→ **EXERCISE GOAL**: Through the last line of the entries, please copy every line exactly, starting with the one that contains "Chovateľské stanice (142, 377)".

-- DATA PROVIDED follows --

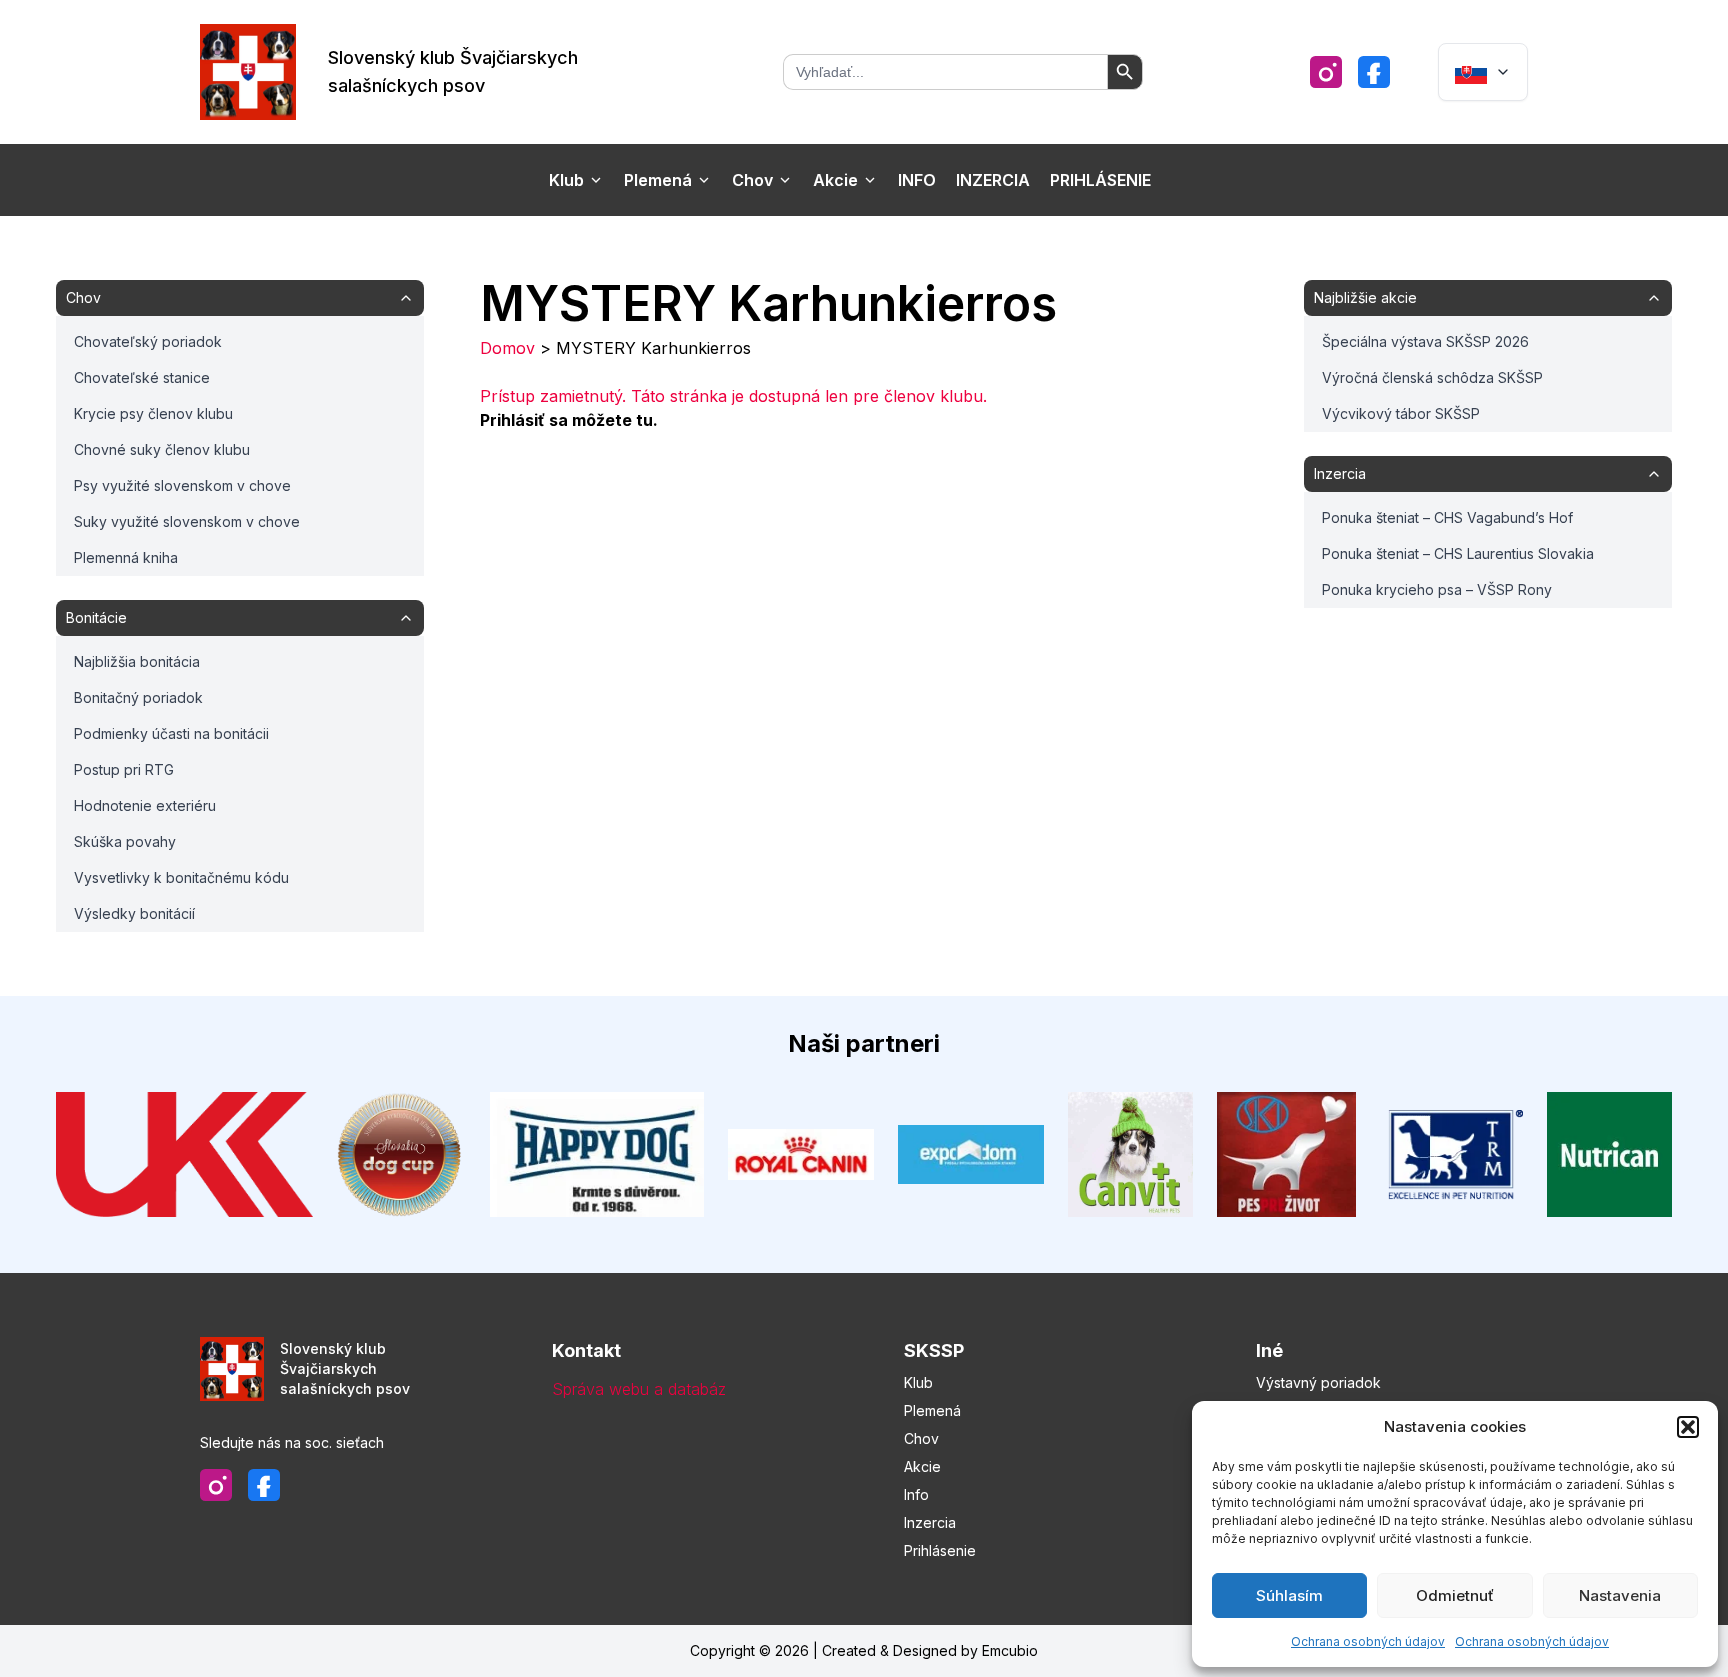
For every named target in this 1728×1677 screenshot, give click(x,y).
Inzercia (993, 180)
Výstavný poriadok (1318, 1382)
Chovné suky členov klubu (162, 449)
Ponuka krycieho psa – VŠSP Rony (1437, 589)
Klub (566, 180)
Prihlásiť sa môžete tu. (569, 420)
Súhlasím (1289, 1595)
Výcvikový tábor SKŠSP (1401, 413)
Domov (507, 348)
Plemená (658, 180)
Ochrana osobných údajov (1368, 1641)
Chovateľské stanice (142, 377)
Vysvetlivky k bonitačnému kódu (181, 877)
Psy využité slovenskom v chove (182, 485)
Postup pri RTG (124, 769)
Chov (752, 180)
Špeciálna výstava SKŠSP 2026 (1425, 341)
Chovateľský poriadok (148, 341)
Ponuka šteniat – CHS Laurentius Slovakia (1458, 553)
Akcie (835, 180)
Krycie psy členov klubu (153, 413)
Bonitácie (96, 617)
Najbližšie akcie (1365, 297)
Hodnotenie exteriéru (145, 805)
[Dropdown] (1483, 72)
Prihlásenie (1100, 180)
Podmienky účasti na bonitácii (171, 733)
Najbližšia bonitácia (137, 661)
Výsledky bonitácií (134, 913)
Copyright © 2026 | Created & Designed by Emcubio (864, 1650)
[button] (1688, 1427)
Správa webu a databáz (639, 1389)
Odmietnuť (1455, 1595)
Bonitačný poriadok (138, 697)
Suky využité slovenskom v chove (187, 521)
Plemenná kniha (126, 557)
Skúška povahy (125, 841)
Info (917, 180)
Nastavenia (1620, 1595)
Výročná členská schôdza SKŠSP (1432, 377)
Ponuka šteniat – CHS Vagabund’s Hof (1447, 517)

-- DATA PROVIDED concluded --

→ **WRITTEN ANSWER**:
Chovateľské stanice (142, 377)
Vysvetlivky k bonitačnému kódu (181, 877)
Psy využité slovenskom v chove (182, 485)
Postup pri RTG (124, 769)
Chov (752, 180)
Špeciálna výstava SKŠSP 2026 (1425, 341)
Chovateľský poriadok (148, 341)
Ponuka šteniat – CHS Laurentius Slovakia (1458, 553)
Akcie (835, 180)
Krycie psy členov klubu (153, 413)
Bonitácie (96, 617)
Najbližšie akcie (1365, 297)
Hodnotenie exteriéru (145, 805)
[Dropdown] (1483, 72)
Prihlásenie (1100, 180)
Podmienky účasti na bonitácii (171, 733)
Najbližšia bonitácia (137, 661)
Výsledky bonitácií (134, 913)
Copyright © 2026 | Created & Designed by Emcubio (864, 1650)
[button] (1688, 1427)
Správa webu a databáz (639, 1389)
Odmietnuť (1455, 1595)
Bonitačný poriadok (138, 697)
Suky využité slovenskom v chove (187, 521)
Plemenná kniha (126, 557)
Skúška povahy (125, 841)
Info (917, 180)
Nastavenia (1620, 1595)
Výročná členská schôdza SKŠSP (1432, 377)
Ponuka šteniat – CHS Vagabund’s Hof (1447, 517)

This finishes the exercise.